Development of a novel capacitance electrochemical biosensor based on silicon nitride for ochratoxin A detection

Abstract

We report in this paper about the development of a novel capacitance electrochemical biosensor based on silicon nitride substrate (Si3N4) combined with a new structure of mangnetic nanoparticles (MNPs). Si3N4 is highly stable as it was fabricated by a combination of several layers of Aluminum (Al), silicon p-doped (Si-p), silicon dioxide (SiO2) and silicon nitride (Si3N4). This structure (Si3N4/SiO2/Si-p/Al) has provided several advantages compared with other materials commonly used, and in particular in solid-state physics for electronic-based biosensors. The MNPs with terminated carboxylic acid were covalently bonded to Si3N4 through a Self-Assembled Monolayers (SAMs) of the silane-amine (3-Aminopropyl) triethoxysilane (APTES). Finally anti-ochratoxin A antibodies were immobilized on MNPs by amide bonding.

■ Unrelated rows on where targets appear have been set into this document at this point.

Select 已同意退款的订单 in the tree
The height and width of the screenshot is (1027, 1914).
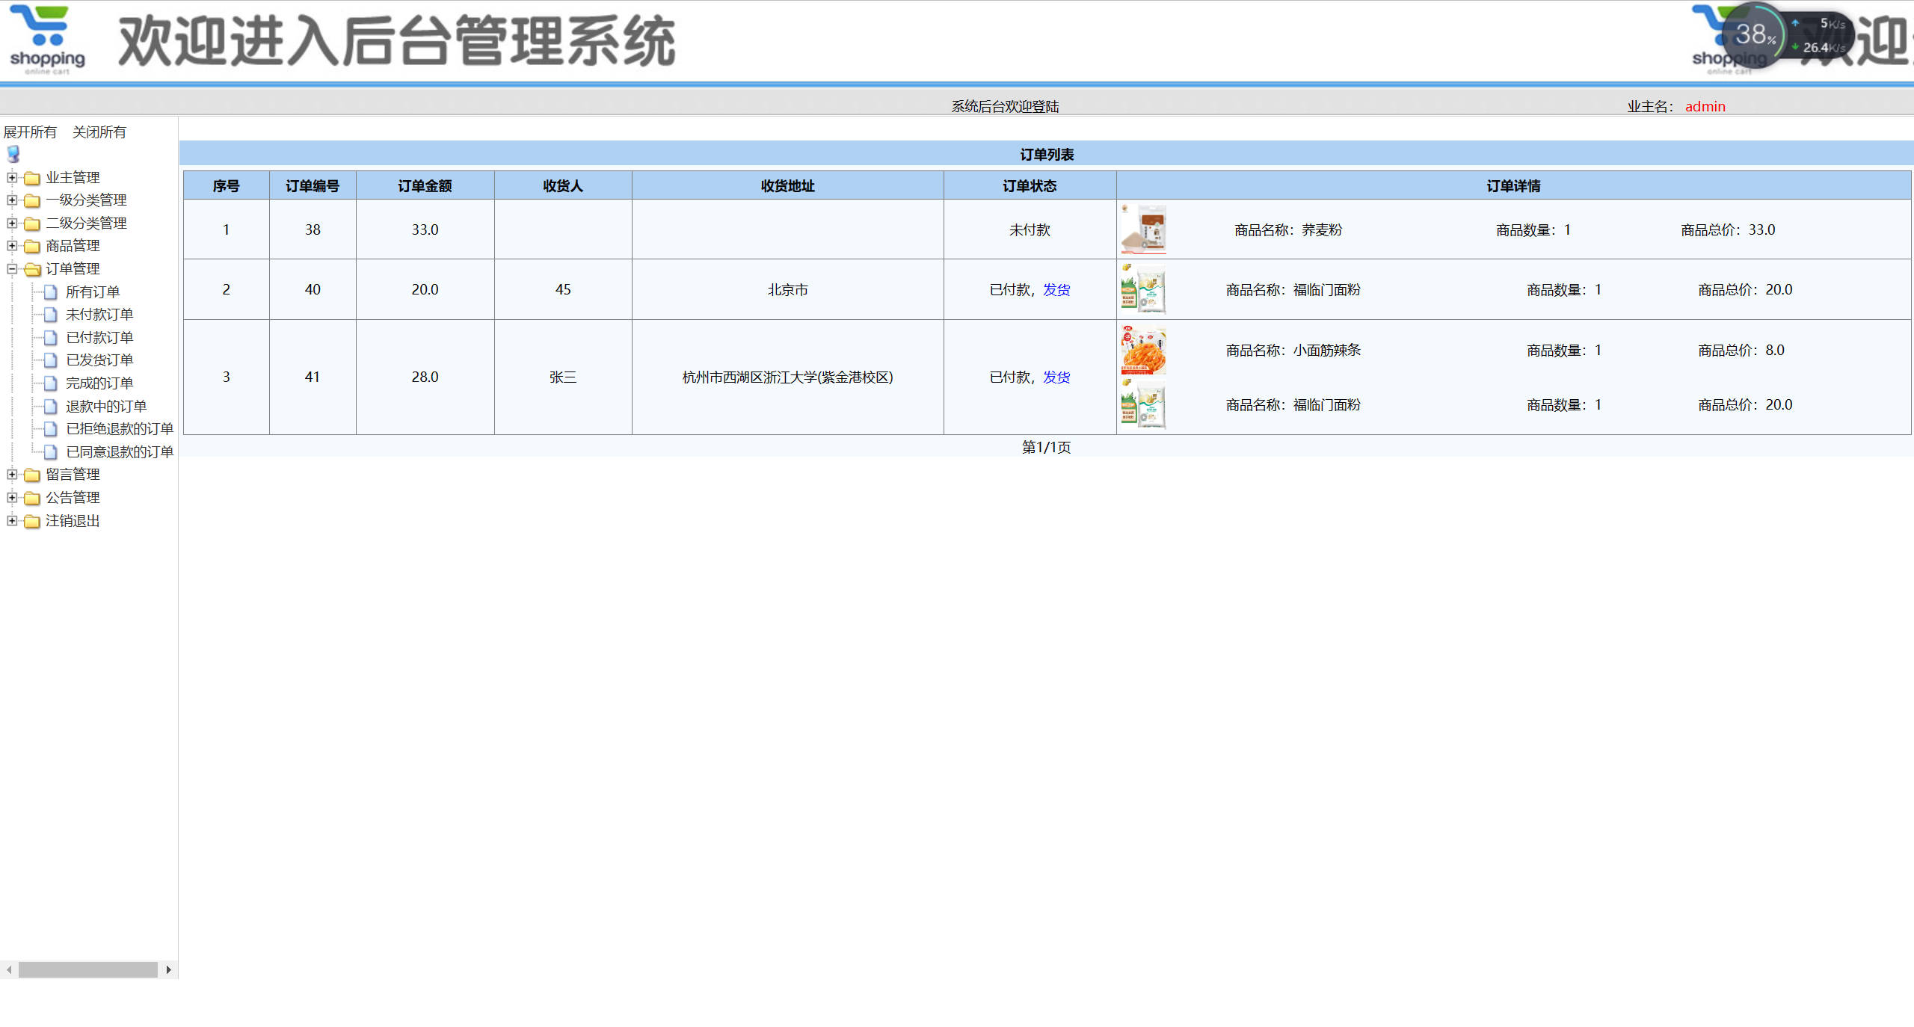pyautogui.click(x=120, y=452)
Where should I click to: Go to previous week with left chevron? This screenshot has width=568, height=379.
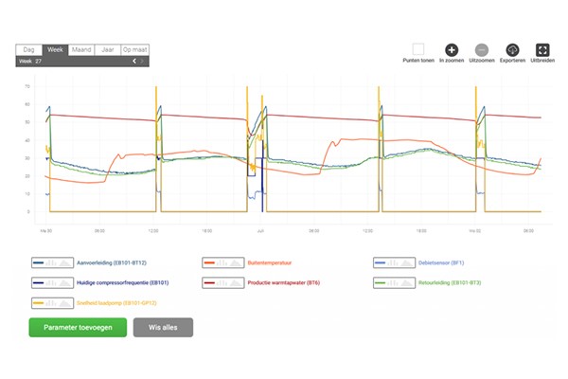click(x=134, y=61)

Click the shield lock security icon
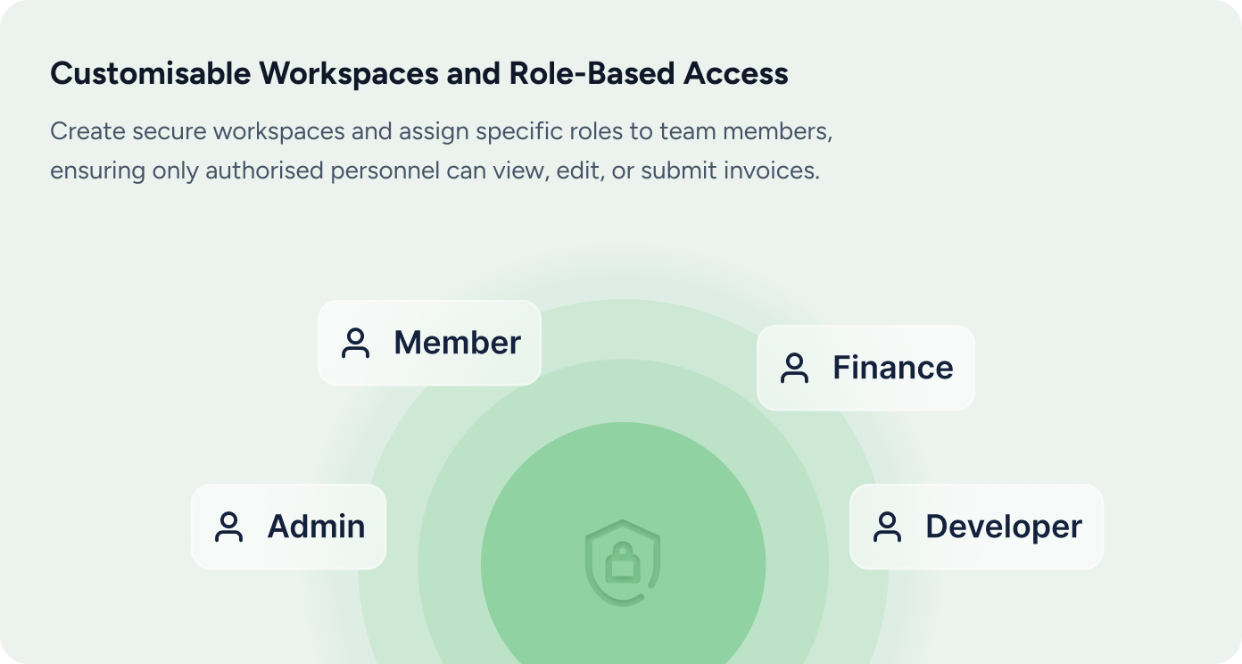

Contact Angle measurements, Atomic Force Microscopy, Scanning Electron Microscopy and Fluorescence Microscopy characterizations were performed during the biofunctionalization of the biosensor surface. Electrochemical measurements were carried out using Mott-Schottky analysis for ochratoxin A detection. The biosensor was highly sensitive and specific for ochratoxin A antigens, with a limit of detection of 4.57 pM, when compared to other interferences ochratoxin B and aflatoxin G1. The measurements were highly stable and reproducible for detection and interferences. The proposed method is very promising for ochratoxin A detection of several agro-food industry applications.